As tensões económicas base na relação médico doente são naturalmente identificadas por JLA, quando afirma:
“A cultura empresarial – um conflito de interesses surge quando o médico tem um compromisso primário –, acima de tudo o bem-estar do seu doente -, e um compromisso secundário – como o ganho financeiro – que pode anular o outro.”
O importante é reconhecer que esta tensão já lá está mesmo antes do aparecimento do que é chamado de “cultura empresarial”, entendida como a contratação de médicos por parte de organizações de prestação de cuidados de saúde com fins lucrativos. Mesmo na ausência dessas organizações, se o doente pagar directamente ao médico a assistência que receber deste, o mesmo conflito de interesses está presente.
O que é diferente não é tanto o que está na base do conflito de interesses e sim a forma como esse conflito de interesses é resolvido. Tradicionalmente, esse conflito de interesses, essa tensão entre os dois “compromissos” referidos por JLA, era controlado por via do código deontológico dos médicos. As novas versões deste conflito de interesses também terão de receber alguma forma de controle ou monitorização, adequadas aos novos tempos.
20 \20\+00:00 Abril \20\+00:00 2012 às 14:03
O conflito do médico com o doente individual vs o colectivo de doentes está, esteve e estará presente em qualquer acto médico. Quando está terminada a relação individual – médico doente e o acto é avaliado pelo médico, seu orientador, o director ou o gestor do sistema, vemos que doentes diferentes têm tratamentos iguais e doentes iguais tem tratamentos diferentes, por mais equidade que friamente tentarmos fornecer. Os ganhos individuais e o tempo alocado para cada doente é sempre obtido à custa de menos gastos ou menos tempo dedicado a outros ou a outras actividades. O tempo é um dos recursos escassos na equação do fornecimento de cuidados. E já não falo dos outros recursos monetarizáveis.

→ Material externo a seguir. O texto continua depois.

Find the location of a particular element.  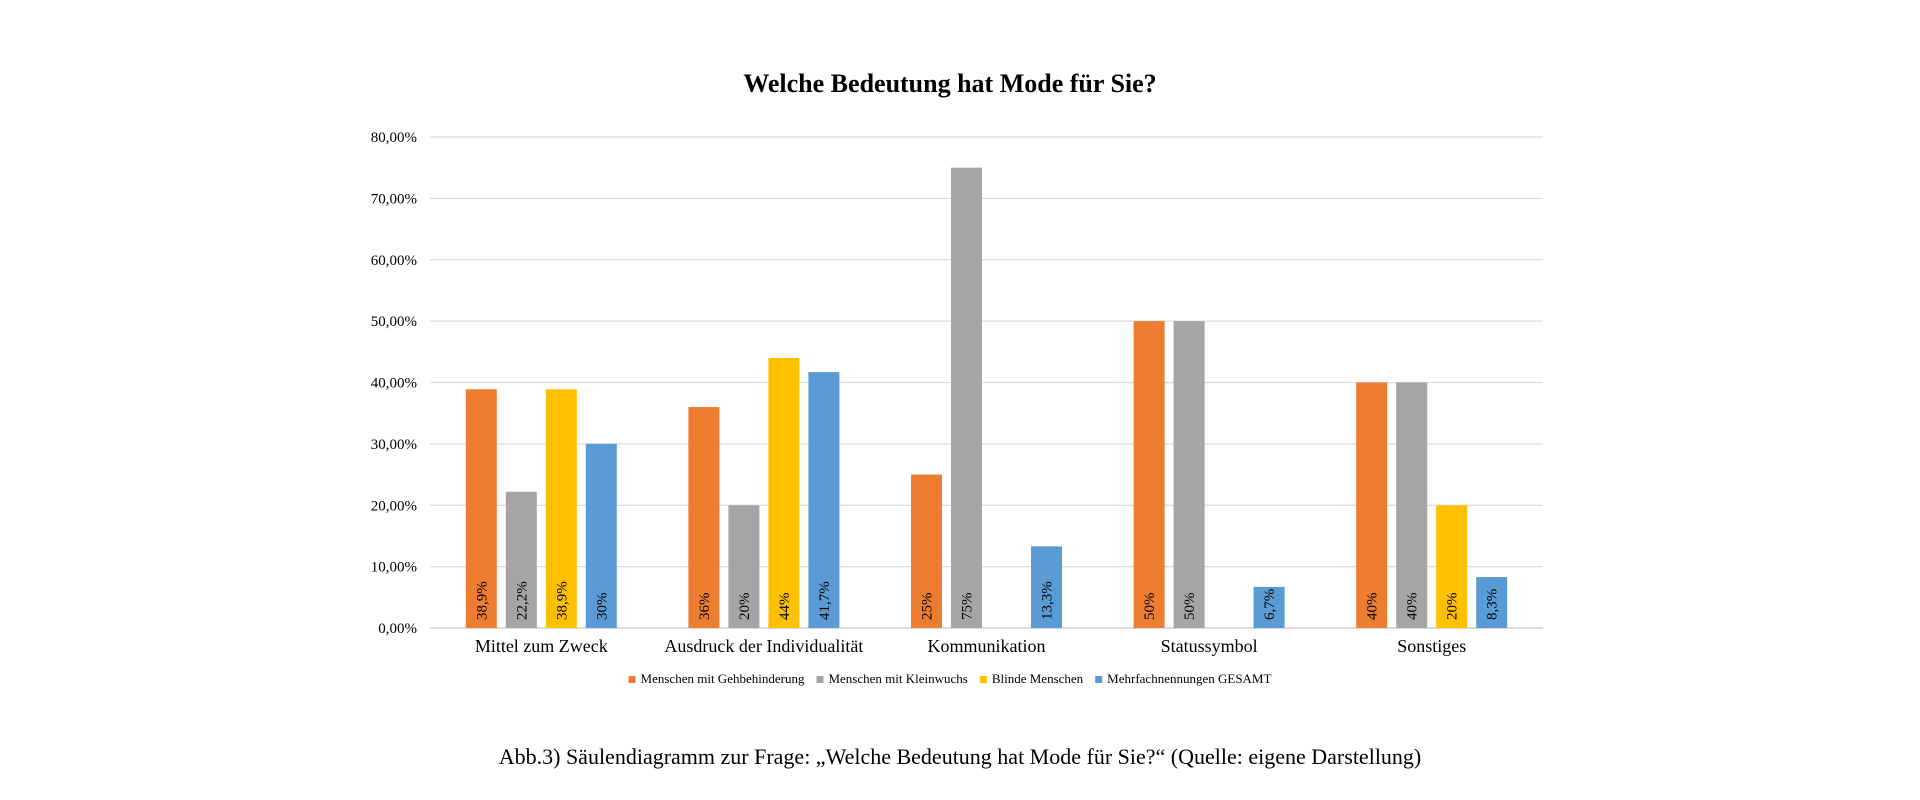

Esse conflito em última análise até está presente com o desvio do recurso tempo das actividades de lazer ou das actividades familiares. Na arte de ser médico existirá sempre uma tensão, uma sensação de viés quando avaliamos o Sr. António ou a menina Ana e sentimos emoção ou comoção pela sua situação clínica particular e lhe damos mais atenção, prioridade, tratamento mais caro, referência a um colega particular, etc.
Felizmente acreditamos que o código deontológico é sempre aplicado e tratamos todos os doentes o melhor que podemos e conseguimos no momento da prestação e que é o acaso que faz a selecção e não nos questionamos porquê.